* [WHAT THE EXERCISE ASKS] Write out the data below word for word, from its very first line through the line that contains "(1356, 1365).".

* [EXERCISE DATA]
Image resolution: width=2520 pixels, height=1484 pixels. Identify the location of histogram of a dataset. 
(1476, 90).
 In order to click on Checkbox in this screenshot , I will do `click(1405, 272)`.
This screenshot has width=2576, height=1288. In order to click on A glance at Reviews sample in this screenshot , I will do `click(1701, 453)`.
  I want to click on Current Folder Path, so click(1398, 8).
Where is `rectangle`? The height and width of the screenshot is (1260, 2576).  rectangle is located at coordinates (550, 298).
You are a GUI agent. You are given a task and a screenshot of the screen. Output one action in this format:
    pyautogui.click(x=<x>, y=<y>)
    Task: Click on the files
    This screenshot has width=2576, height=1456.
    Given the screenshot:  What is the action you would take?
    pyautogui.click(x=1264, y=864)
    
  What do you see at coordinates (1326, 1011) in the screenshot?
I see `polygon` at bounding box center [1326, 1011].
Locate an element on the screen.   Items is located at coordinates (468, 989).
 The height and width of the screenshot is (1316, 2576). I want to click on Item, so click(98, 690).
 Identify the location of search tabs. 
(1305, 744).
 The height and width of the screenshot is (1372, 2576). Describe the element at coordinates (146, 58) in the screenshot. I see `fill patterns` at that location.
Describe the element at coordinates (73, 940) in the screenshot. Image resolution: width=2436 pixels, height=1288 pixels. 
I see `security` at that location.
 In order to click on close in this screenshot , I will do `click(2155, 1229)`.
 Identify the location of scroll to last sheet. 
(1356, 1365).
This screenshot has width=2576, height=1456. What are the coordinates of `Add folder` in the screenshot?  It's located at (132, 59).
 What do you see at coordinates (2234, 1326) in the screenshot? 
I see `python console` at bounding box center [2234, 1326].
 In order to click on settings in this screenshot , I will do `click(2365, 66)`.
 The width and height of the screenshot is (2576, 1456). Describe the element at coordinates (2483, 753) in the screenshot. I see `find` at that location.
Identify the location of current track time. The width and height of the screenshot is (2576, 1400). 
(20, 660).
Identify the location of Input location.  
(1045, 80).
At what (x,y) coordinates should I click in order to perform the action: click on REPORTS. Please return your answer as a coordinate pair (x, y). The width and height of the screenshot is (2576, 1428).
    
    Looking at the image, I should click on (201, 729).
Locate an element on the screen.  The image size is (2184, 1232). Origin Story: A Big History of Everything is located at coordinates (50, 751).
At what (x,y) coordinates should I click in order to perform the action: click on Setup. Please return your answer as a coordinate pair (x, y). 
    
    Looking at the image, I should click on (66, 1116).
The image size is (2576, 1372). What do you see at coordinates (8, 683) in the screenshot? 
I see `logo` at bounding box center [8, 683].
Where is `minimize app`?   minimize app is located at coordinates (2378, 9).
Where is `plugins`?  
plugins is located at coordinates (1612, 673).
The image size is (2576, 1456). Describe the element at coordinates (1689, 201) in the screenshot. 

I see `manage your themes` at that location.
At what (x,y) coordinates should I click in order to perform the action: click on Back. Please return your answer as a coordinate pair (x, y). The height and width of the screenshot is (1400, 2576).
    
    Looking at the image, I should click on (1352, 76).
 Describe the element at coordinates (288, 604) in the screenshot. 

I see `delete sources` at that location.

* [RESPONSE TO THIS TASK]
Image resolution: width=2520 pixels, height=1484 pixels. Identify the location of histogram of a dataset. 
(1476, 90).
 In order to click on Checkbox in this screenshot , I will do `click(1405, 272)`.
This screenshot has width=2576, height=1288. In order to click on A glance at Reviews sample in this screenshot , I will do `click(1701, 453)`.
  I want to click on Current Folder Path, so click(1398, 8).
Where is `rectangle`? The height and width of the screenshot is (1260, 2576).  rectangle is located at coordinates (550, 298).
You are a GUI agent. You are given a task and a screenshot of the screen. Output one action in this format:
    pyautogui.click(x=<x>, y=<y>)
    Task: Click on the files
    This screenshot has width=2576, height=1456.
    Given the screenshot:  What is the action you would take?
    pyautogui.click(x=1264, y=864)
    
  What do you see at coordinates (1326, 1011) in the screenshot?
I see `polygon` at bounding box center [1326, 1011].
Locate an element on the screen.   Items is located at coordinates (468, 989).
 The height and width of the screenshot is (1316, 2576). I want to click on Item, so click(98, 690).
 Identify the location of search tabs. 
(1305, 744).
 The height and width of the screenshot is (1372, 2576). Describe the element at coordinates (146, 58) in the screenshot. I see `fill patterns` at that location.
Describe the element at coordinates (73, 940) in the screenshot. Image resolution: width=2436 pixels, height=1288 pixels. 
I see `security` at that location.
 In order to click on close in this screenshot , I will do `click(2155, 1229)`.
 Identify the location of scroll to last sheet. 
(1356, 1365).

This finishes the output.